◆ **Listed entries**

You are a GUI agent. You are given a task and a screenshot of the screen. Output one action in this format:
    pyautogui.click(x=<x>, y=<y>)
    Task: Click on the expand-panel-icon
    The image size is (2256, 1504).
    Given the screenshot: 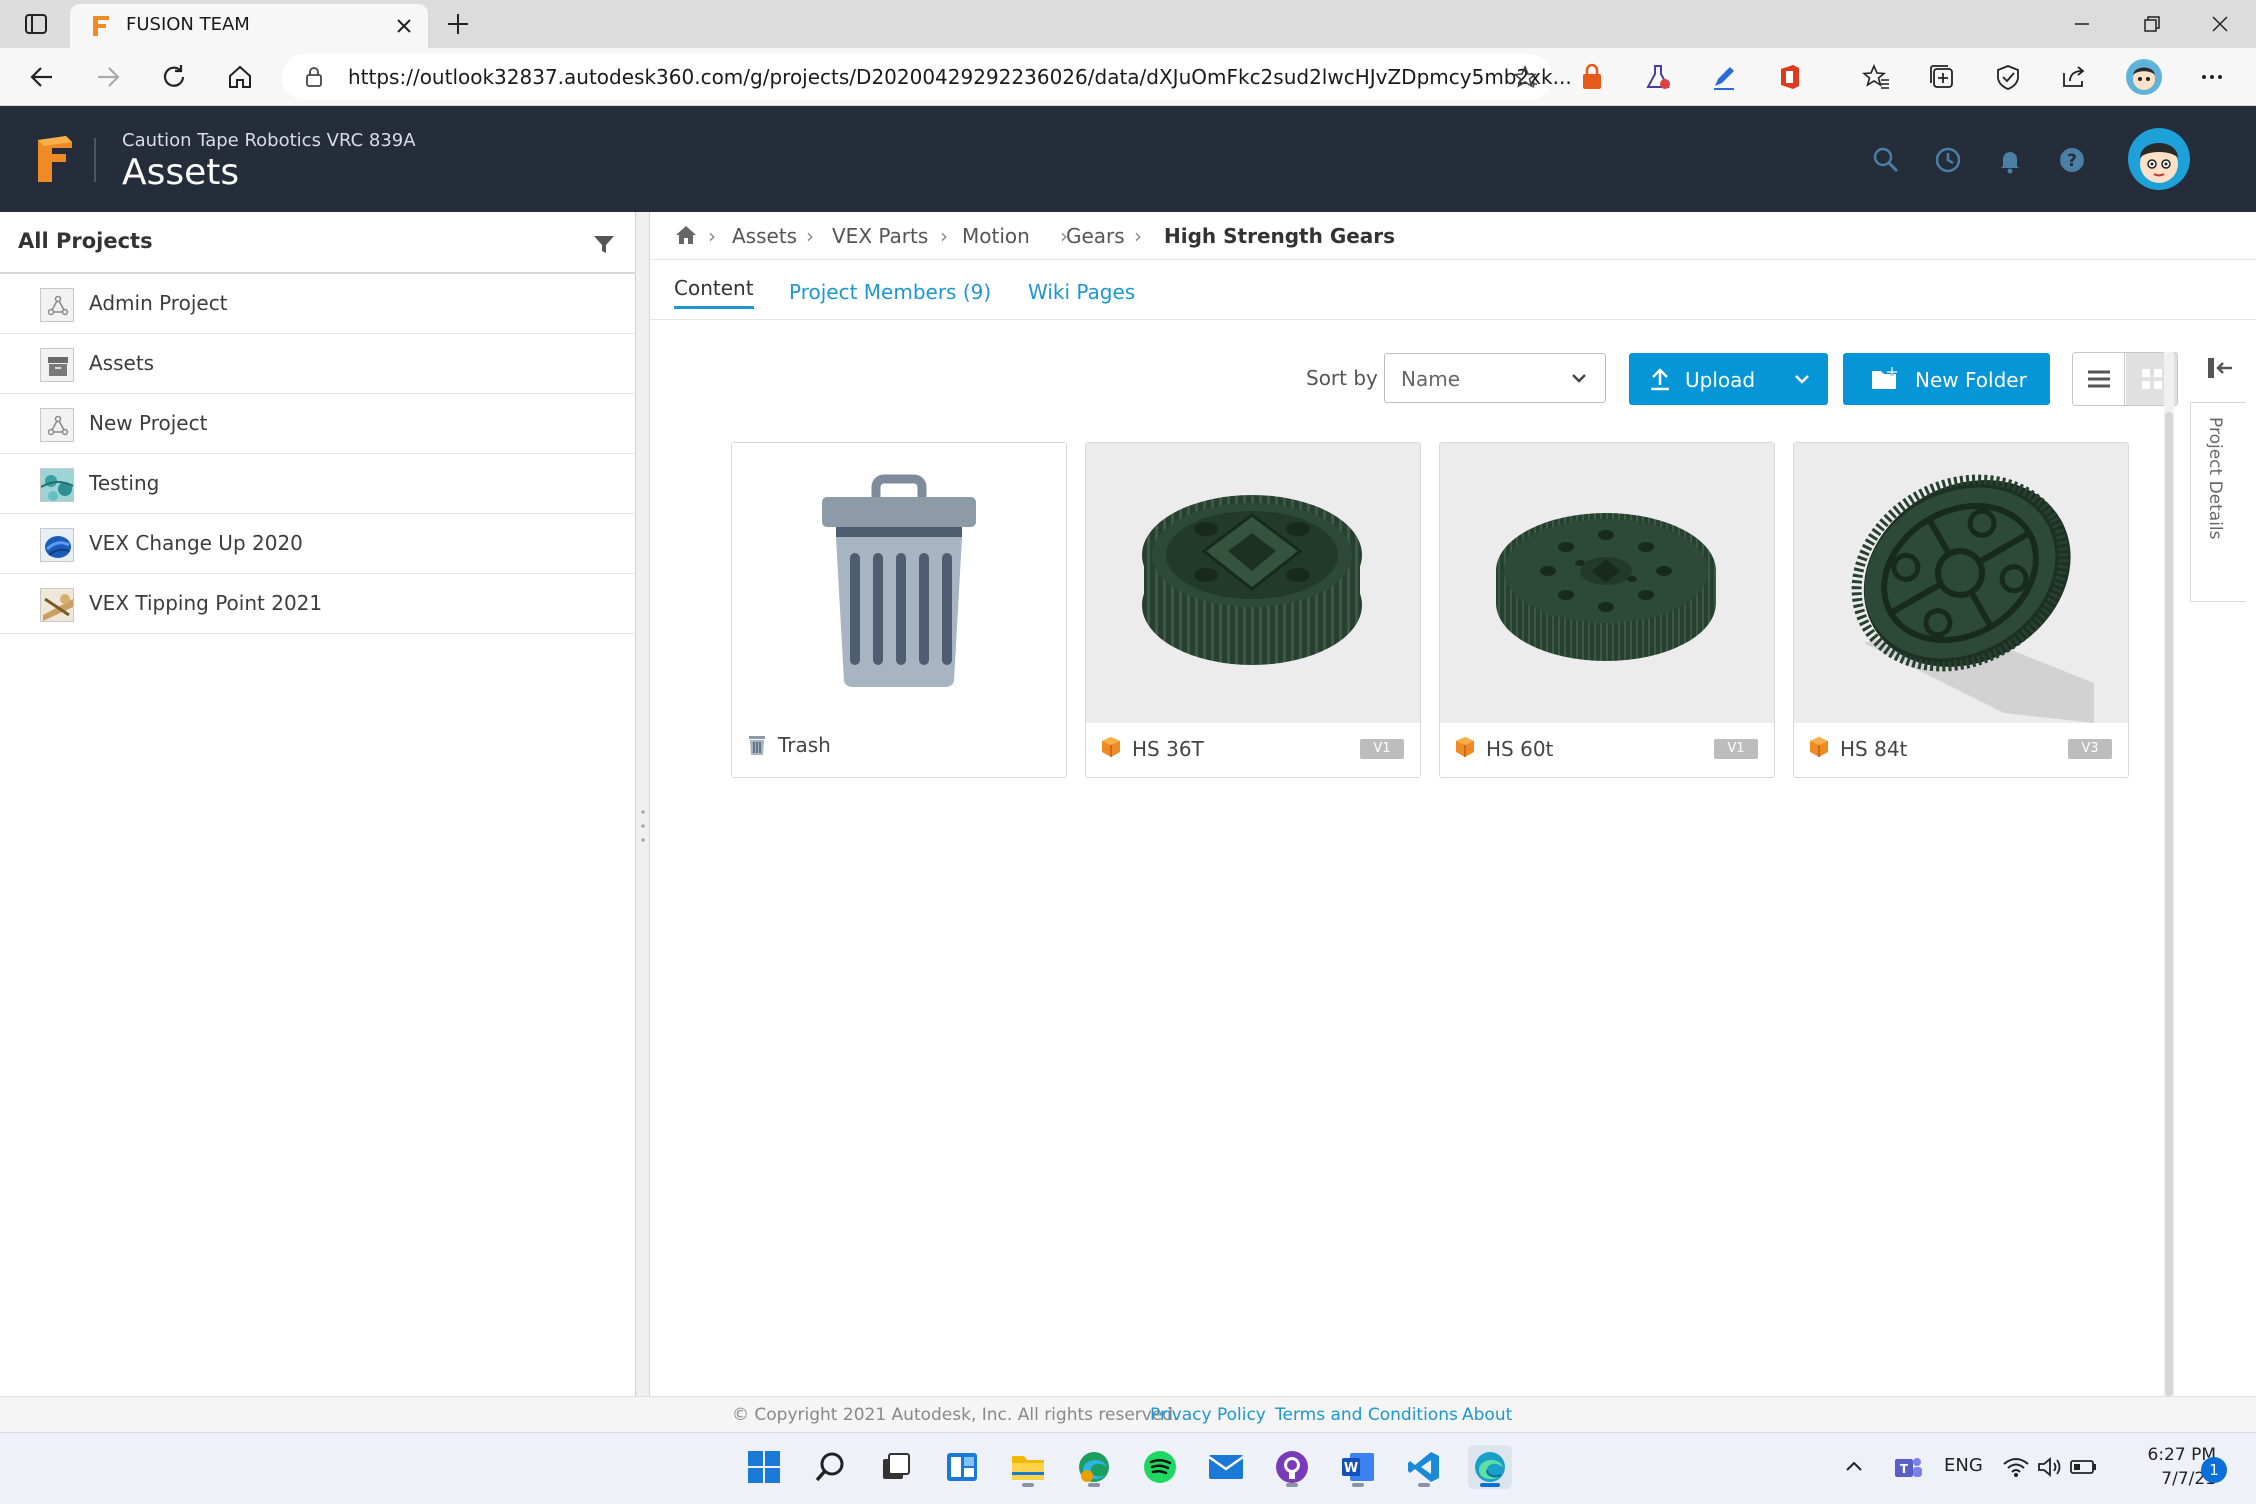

...

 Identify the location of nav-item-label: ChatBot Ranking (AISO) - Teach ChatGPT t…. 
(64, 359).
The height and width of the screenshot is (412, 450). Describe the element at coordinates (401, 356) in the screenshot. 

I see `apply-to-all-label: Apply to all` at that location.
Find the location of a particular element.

--

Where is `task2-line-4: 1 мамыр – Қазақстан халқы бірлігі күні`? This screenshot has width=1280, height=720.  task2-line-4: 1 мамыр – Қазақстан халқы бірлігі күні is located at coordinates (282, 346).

◆ **Work instruction**
Rewrite the stretch of the data above from the line containing "Identify the location" through the line containing "Find the location of a particular element.", changing "coordinates" to "position" and keeping everything else the same.

◆ **Solution**
 Identify the location of nav-item-label: ChatBot Ranking (AISO) - Teach ChatGPT t…. 
(64, 359).
The height and width of the screenshot is (412, 450). Describe the element at position (401, 356) in the screenshot. 

I see `apply-to-all-label: Apply to all` at that location.
Find the location of a particular element.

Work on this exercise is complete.